MicroStrategy has applied its business intelligence toolset to make corporate reporting systems more intuitive, said Doug Slemmer, president of IOLAP, a Dallas-based consultancy.

Slemmer and other integrators expect technology vendors to jump on the bandwagon to meet Sarbanes-Oxley requirements.

"This is sort of analogous to Y2K and even the new HIPAA [Health Insurance Portability and Accountability Act rules, where there's now real demand for change from ISVs as well as integrators," Slemmer said.

Another provision of Sarbanes-Oxley for example, requires corporations to better track and archive e-mail, including instant messaging applications, which crept into many companies without the consent or control of the IT department. Integrators said they expect to see a rash of tools that bolster IM archiving and tracking for corporations.

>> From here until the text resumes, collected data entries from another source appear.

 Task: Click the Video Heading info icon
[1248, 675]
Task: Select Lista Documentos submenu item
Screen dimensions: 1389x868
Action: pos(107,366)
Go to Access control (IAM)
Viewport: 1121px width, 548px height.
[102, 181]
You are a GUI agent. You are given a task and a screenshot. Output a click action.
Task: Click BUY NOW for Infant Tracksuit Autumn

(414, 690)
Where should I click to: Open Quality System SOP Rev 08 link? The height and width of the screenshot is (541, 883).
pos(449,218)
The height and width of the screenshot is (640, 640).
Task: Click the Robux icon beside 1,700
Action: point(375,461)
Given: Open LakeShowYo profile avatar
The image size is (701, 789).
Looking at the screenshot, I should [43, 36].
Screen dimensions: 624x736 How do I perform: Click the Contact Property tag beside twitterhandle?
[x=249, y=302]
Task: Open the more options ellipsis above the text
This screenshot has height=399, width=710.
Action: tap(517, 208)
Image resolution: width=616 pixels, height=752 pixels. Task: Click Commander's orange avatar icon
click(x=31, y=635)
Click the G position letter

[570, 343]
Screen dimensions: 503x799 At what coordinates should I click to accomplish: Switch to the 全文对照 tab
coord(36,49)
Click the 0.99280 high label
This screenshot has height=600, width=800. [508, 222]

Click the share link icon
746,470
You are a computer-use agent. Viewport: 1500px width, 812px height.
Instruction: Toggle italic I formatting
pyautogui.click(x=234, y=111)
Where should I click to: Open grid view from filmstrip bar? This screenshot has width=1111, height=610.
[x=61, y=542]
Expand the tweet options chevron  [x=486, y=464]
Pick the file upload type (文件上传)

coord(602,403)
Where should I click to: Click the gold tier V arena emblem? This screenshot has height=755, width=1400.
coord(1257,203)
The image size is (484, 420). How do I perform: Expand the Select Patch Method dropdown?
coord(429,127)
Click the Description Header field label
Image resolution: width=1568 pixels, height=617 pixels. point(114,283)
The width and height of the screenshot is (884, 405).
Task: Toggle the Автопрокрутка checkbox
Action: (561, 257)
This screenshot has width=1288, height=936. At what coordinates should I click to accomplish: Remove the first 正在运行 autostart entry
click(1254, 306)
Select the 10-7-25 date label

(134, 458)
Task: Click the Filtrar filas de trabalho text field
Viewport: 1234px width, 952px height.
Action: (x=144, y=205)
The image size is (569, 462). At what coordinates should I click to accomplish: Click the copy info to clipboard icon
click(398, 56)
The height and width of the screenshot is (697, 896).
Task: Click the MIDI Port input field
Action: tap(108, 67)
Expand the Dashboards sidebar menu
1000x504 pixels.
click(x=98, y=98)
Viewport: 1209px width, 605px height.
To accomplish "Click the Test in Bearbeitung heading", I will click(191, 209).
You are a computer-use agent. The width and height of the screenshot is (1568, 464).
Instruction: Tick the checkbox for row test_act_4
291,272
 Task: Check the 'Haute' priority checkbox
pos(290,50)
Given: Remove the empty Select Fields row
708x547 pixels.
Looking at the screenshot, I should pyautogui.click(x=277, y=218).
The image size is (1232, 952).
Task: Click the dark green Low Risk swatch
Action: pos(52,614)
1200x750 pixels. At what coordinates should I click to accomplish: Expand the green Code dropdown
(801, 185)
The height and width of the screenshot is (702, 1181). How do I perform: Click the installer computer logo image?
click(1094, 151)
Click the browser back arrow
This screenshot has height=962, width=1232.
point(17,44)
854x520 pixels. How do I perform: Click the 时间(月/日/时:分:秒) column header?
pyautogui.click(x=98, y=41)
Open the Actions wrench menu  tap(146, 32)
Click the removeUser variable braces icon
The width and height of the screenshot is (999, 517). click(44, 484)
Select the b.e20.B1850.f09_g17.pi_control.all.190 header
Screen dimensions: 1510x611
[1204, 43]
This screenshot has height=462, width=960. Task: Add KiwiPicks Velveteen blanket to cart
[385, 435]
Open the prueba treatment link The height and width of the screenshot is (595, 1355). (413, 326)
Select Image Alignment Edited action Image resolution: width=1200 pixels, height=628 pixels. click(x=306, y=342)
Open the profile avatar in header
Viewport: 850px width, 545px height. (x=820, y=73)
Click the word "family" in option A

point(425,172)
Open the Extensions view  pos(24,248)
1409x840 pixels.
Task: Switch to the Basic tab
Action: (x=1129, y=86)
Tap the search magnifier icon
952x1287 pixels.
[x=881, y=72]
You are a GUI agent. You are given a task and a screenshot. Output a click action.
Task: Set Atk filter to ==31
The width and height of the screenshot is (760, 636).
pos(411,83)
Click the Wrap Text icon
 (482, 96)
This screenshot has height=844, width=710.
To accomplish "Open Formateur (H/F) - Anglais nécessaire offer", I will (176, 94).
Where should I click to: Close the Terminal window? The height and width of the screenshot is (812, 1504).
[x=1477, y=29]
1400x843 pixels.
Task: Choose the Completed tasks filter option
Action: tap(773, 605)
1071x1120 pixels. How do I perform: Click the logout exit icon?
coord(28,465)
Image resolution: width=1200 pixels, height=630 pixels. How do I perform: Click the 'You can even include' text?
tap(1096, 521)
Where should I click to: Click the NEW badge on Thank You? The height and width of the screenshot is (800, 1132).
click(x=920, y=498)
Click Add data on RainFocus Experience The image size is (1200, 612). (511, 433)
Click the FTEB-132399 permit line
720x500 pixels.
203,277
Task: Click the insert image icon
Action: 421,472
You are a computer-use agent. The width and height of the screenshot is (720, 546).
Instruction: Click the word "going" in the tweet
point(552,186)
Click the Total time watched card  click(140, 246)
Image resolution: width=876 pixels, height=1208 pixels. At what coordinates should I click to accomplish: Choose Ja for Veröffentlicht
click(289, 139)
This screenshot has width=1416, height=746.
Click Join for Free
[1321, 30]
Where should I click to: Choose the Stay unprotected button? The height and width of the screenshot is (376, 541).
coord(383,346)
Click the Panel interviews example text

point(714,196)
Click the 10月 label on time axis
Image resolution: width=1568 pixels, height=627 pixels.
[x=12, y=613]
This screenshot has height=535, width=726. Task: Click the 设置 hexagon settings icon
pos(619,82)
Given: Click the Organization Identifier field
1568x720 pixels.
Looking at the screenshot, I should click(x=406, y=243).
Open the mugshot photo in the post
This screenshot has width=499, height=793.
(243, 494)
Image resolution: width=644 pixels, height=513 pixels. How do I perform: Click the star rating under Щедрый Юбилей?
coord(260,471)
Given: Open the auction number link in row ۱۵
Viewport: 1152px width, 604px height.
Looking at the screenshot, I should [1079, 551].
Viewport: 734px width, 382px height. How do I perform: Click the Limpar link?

Until recently, many integrators and VARs steered clear of MicroStrategy, which had a direct-sales focus. But the company has noticeably changed its channel attitude, some integrators said.

"Two years ago they didn't give partners the time of day, but as they saw the trend in what is valued by companies, they recognized their forte is in the technical strength of the product," said Skriletz.

MicroStrategy still maintains a professional services organization, but it's "very specialized, and we draw on them" in joint projects, Skriletz said.

For example, RCG Information has worked with Microstrategy on tying applications into NCR Teradata systems, Skriletz said. "We're working with them in one client now, and the customer wants us to do 99 percent of the work," he said.

MicroStrategy currently derives 20 percent of its revenue via channel sales, but the company has said it hopes to raise that number to 40 percent in the next two years.